The news that Morocco's favourite liberal magazine Nichane (Arabic for "straight ahead") has closed, has been greeted with dismay across the country and overseas. While Nichane pushed the boundaries, it should have been supported by the establishment as a fine example of modern Islam. Yet, the magazine has closed, not by court order, but by a boycott by advertisers, prompted by some in the establishment. Ibn Warraq reflects on the events.
The forced closing of Nichane is a major miscalculation by those in power, and it is to be hoped that they come to their senses and realise that Nichane was a tremendously good example to the world of just how progressive Morocco has become. Social reforms have been extremely positive, but closing Nichane is not just a bad look, it is a step backwards. Morocco should be mature enough to embrace total press freedom.
The reaction around the world has been swift, strong and critical. Even the mild mannered Guardian weighed in with a major article that points out that the boycott was "absurd to the point of hilarity." However the editor of Nichane, the respected journalist Ahmed Benchemsi, is not laughing.
For Benchemsi, the real loss is his prominent platform for spotlighting some of the Middle East's top young liberal journalists. Nichane – one of very few Arabic-language publications broaching such topics as gay rights and religious freedom – offered average north Africans a powerful cultural counterpoint to growing Islamist forces.

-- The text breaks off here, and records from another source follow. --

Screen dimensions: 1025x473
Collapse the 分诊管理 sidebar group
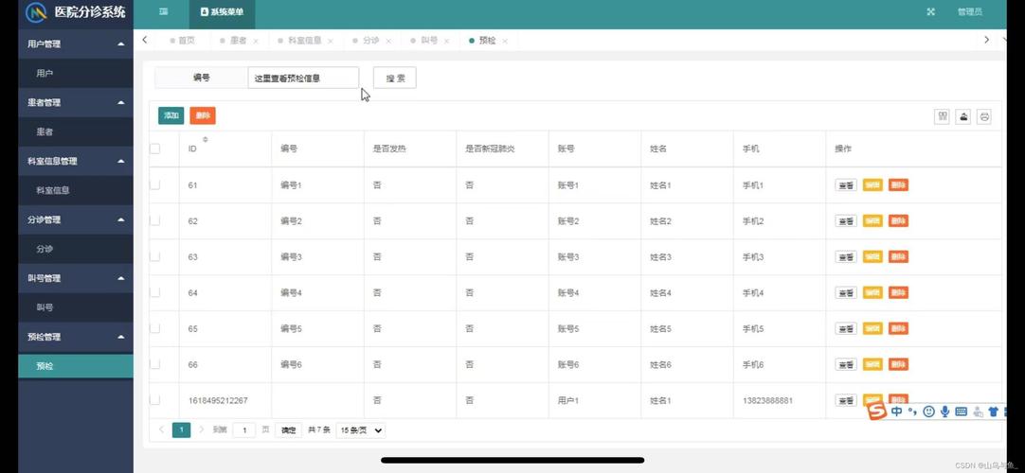[121, 219]
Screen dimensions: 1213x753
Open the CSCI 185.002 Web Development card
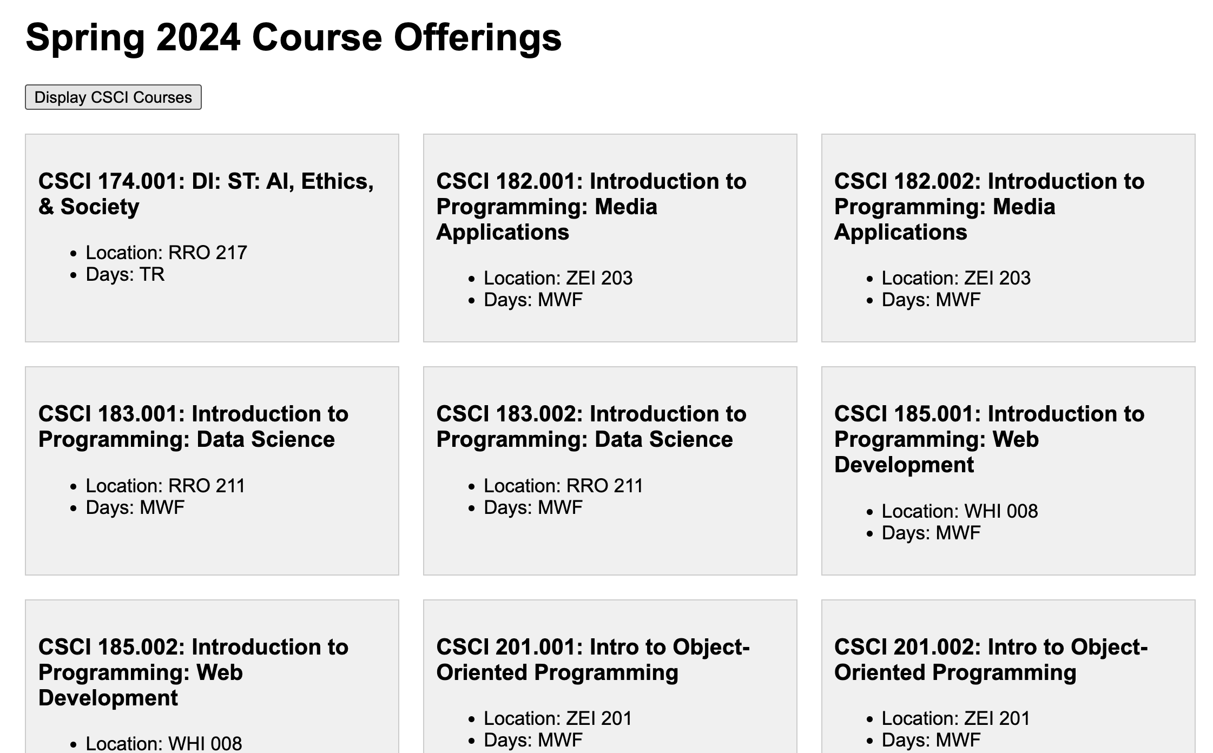coord(212,676)
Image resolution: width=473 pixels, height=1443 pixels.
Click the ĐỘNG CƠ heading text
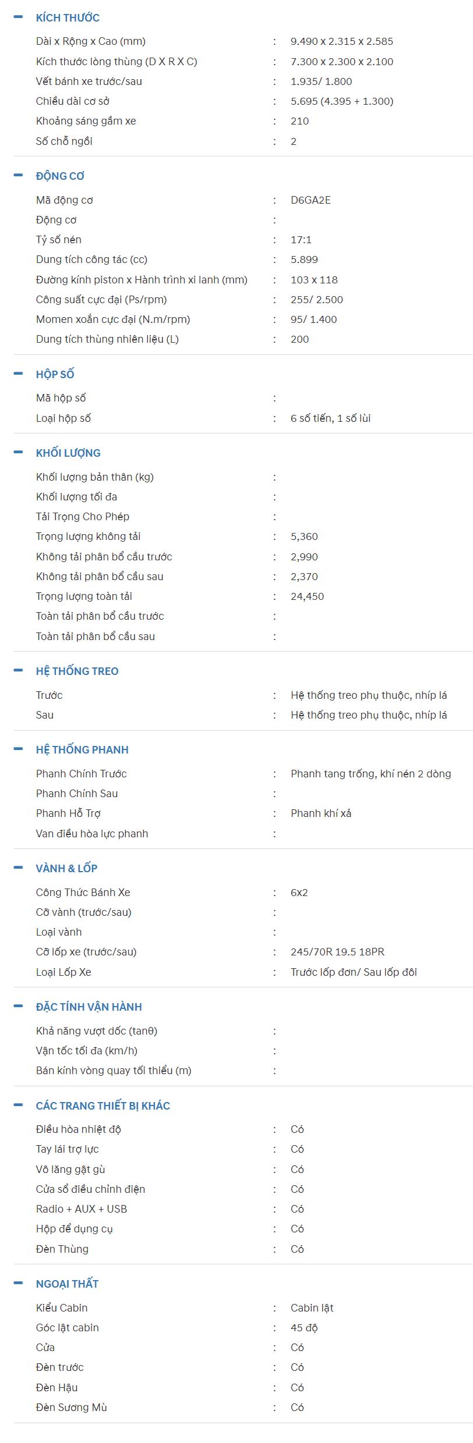60,176
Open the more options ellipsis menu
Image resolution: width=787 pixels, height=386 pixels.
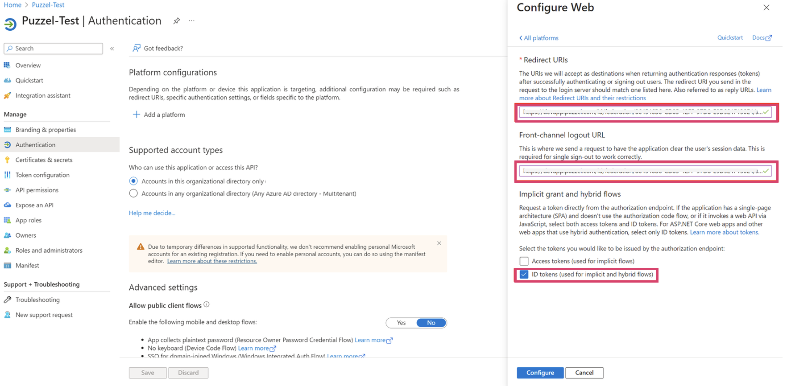pyautogui.click(x=192, y=21)
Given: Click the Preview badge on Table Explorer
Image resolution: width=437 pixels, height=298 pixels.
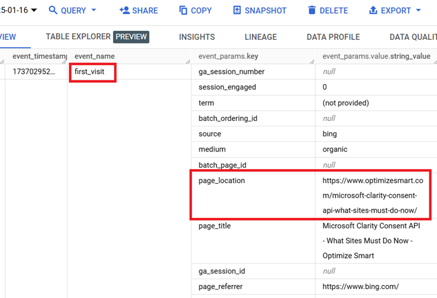Looking at the screenshot, I should click(131, 37).
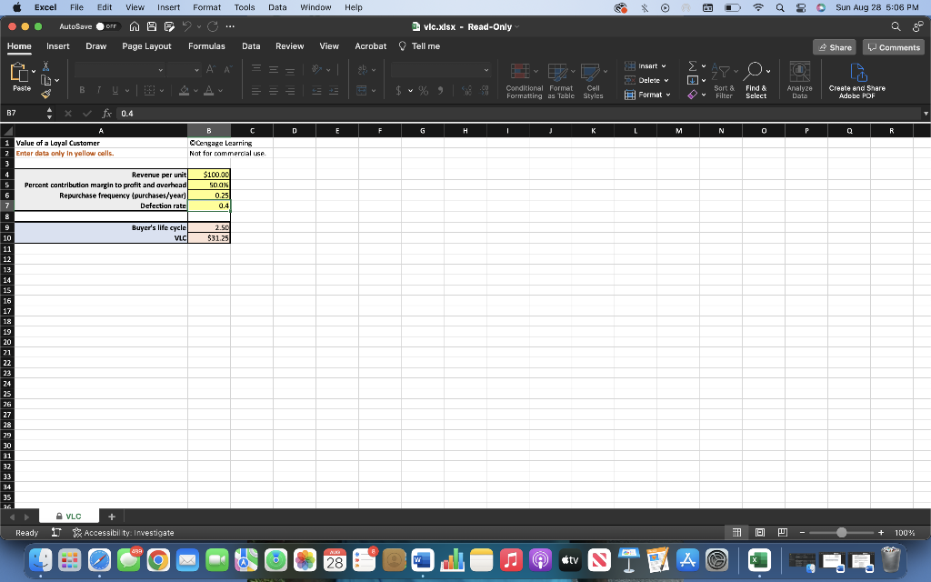Switch to the Formulas ribbon tab
Screen dimensions: 931x582
point(206,45)
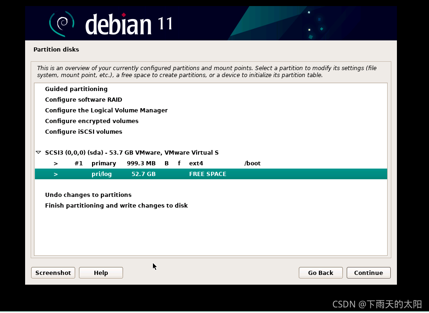
Task: Click Go Back
Action: click(x=320, y=273)
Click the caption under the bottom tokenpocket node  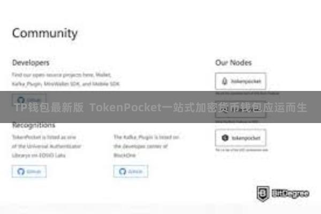(x=242, y=150)
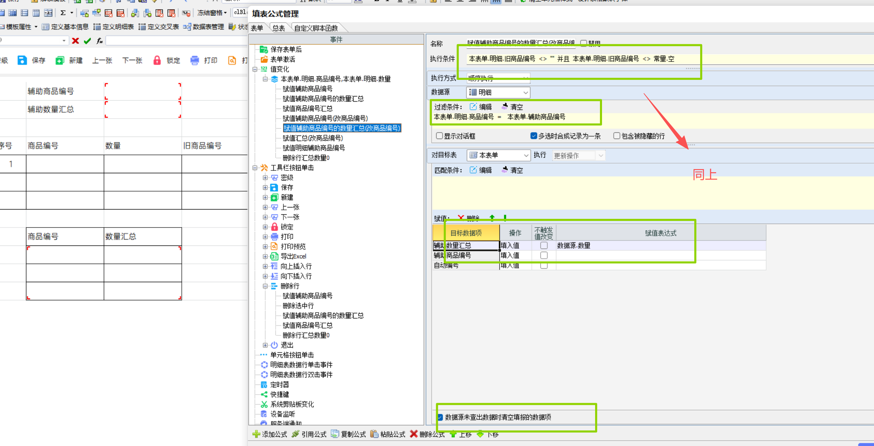Click the Print icon in toolbar

click(195, 61)
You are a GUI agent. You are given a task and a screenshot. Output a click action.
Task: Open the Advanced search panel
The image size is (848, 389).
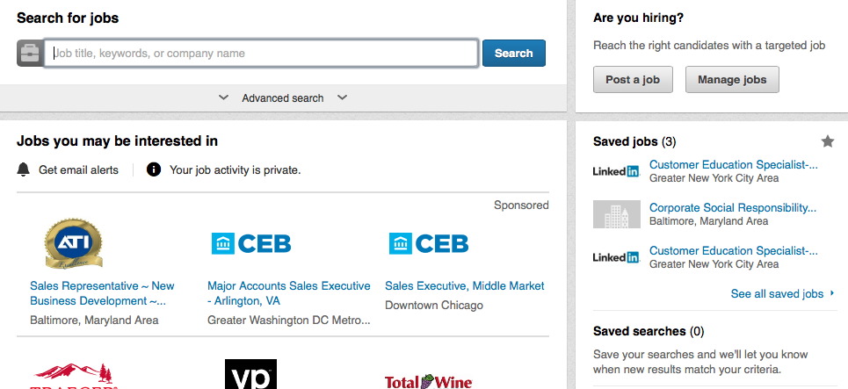(283, 97)
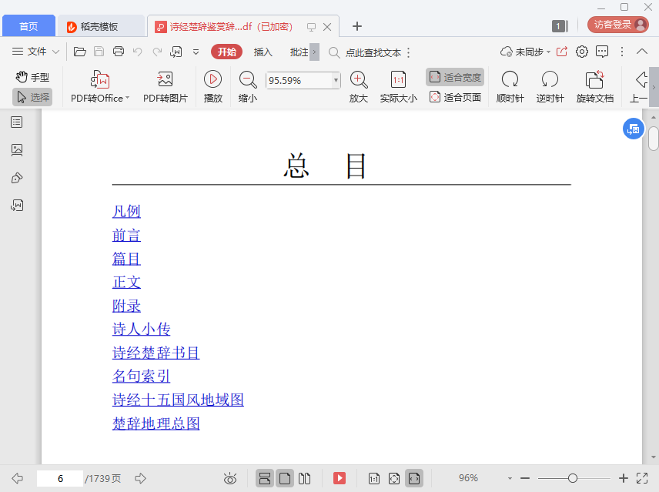Expand the 文件 menu
The height and width of the screenshot is (492, 659).
36,52
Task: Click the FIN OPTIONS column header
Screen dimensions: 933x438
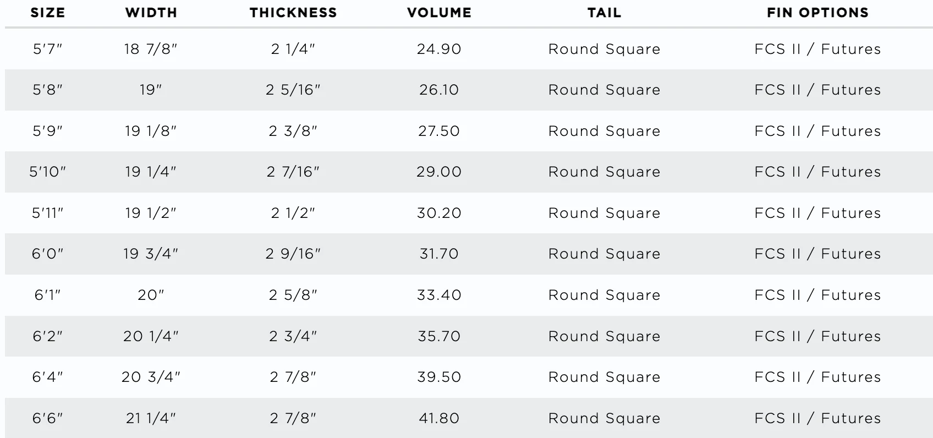Action: (817, 13)
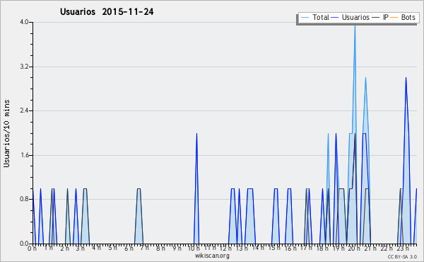Click the 2.4 y-axis value label
This screenshot has width=424, height=262.
(24, 110)
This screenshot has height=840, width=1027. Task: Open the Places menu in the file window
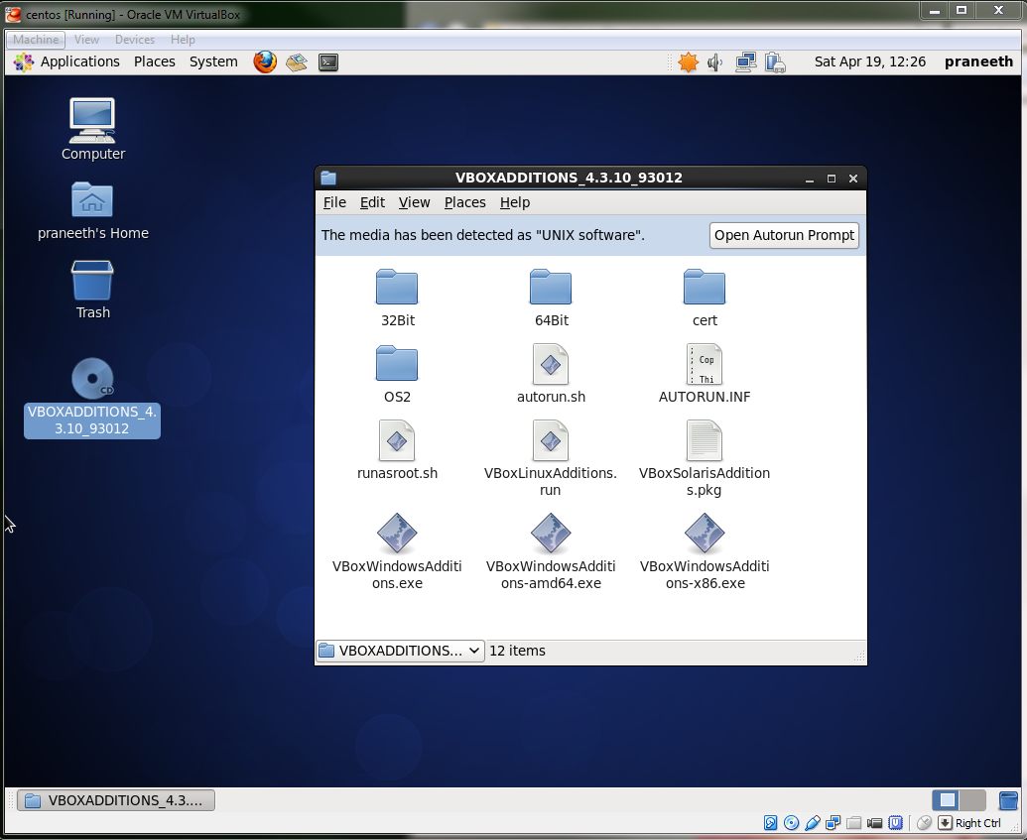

The real winner from Nichane's untimely demise is thus the very Islamists the Moroccan monarchy claims to hold at bay. Perversely, autocrats and Islamists share an interest in silencing the liberal voices that threaten their respective power bases: the state apparatus and the "Arab street".
Benchemsi might seem a provocateur who overstepped the boundaries of his "native culture". But it bears noting that he launched his publishing venture the same year Osama bin Laden launched the September 11 attacks. Middle Eastern "culture" remains up for grabs, with both Islamist and liberal voices vying for market share. To defeat extremism, the west must help nurture genuine liberals like Benchemsi, who offer their audiences authentic alternatives to both the Islamists' poisonous ideological brew and the autocrats' stifling vision of modernity without freedom.